Crowdclustering with Sparse Pairwise Labels: A Matrix Completion Approach
Rong Jin
Associate Professor
Department of Computer Science and Engineering, Michigan State University
Abstract: Crowdsourcing utilizes human ability by distributing tasks to a
large number of workers. It is especially suitable for data clustering
because it measures similarity between objects based on manual annotations,
capturing the human perception of similarity among objects. This is in
contrast to most clustering algorithms that face the challenge of finding an
appropriate similarity measure for the given dataset. Although several
algorithms have been developed for crowdclustering, they require a large
number of annotations, due to the noisy nature of human annotations, leading
to a high computational cost in addition to the large cost associated with
annotation. We address this problem by developing a novel approach for
crowclustering that exploits the technique of matrix completion. The key
idea is to first construct a partially observed similarity matrix based on a
subset of pairwise annotation labels that are agreed upon by most
annotators. It then deploys the matrix completion algorithm to complete the
similarity matrix and obtains the final data partition by applying a
spectral clustering algorithm to the completed similarity matrix. We show,
both theoretically and empirically, that the proposed approach needs only a
small number of manual annotations to obtain an accurate data partition. In
effect, we highlight the trade-off between a large number of noisy
crowdsourced labels and a small number of high quality labels.

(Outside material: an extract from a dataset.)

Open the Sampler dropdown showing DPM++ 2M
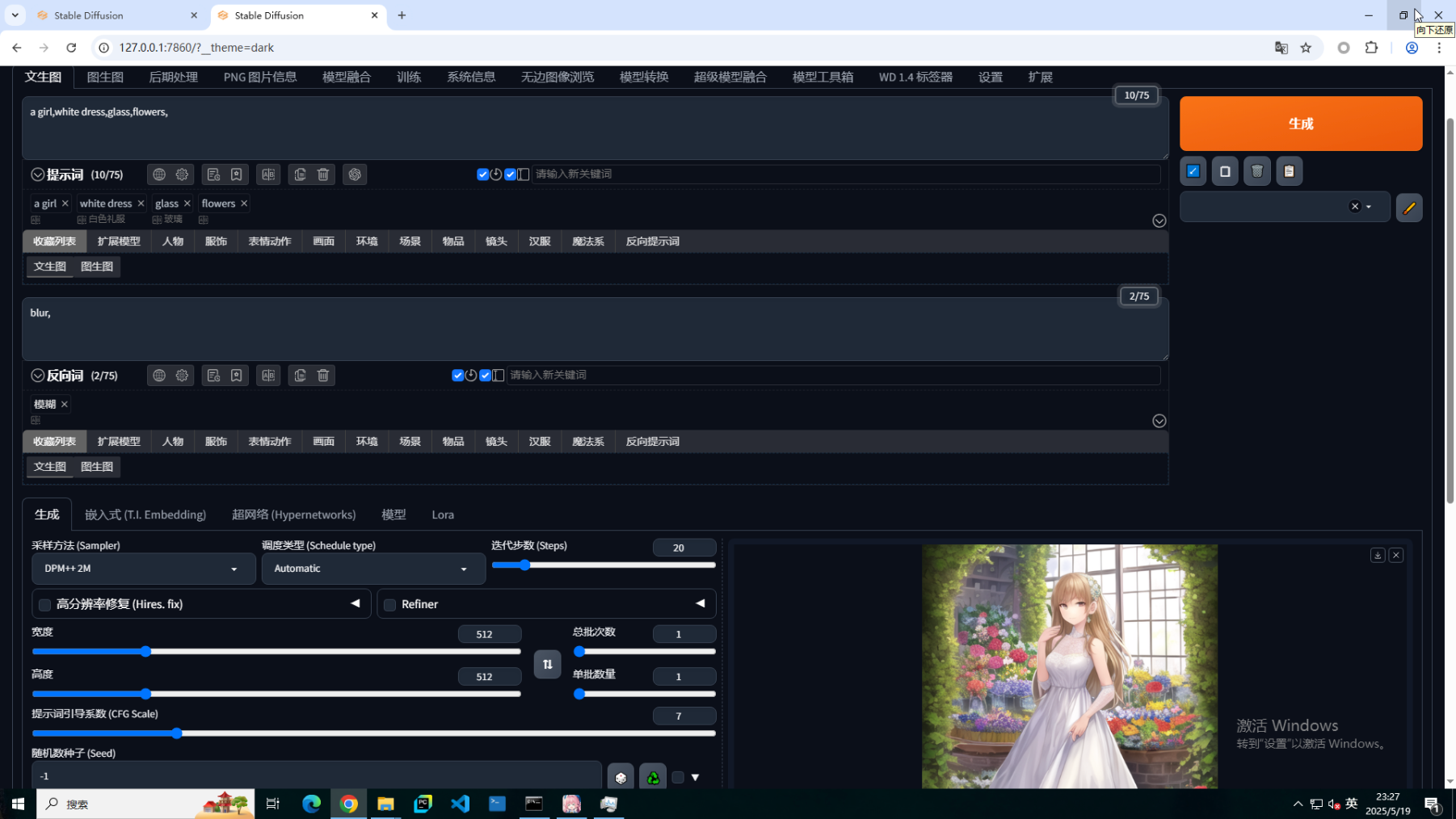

Bio: Rong Jin focuses his research on statistical machine learning and its
application to information retrieval. He has worked on a variety of machine
learning algorithms and their application to information retrieval,
including retrieval models, collaborative filtering, cross lingual
information retrieval, document clustering, and video/image retrieval. He
has published over 160 conference and journal articles on related topics.
Dr. Jin Ph.D. holds a Ph.D. in Computer Science from Carnegie Mellon
University in 2003. He received the NSF Career Award in 2006.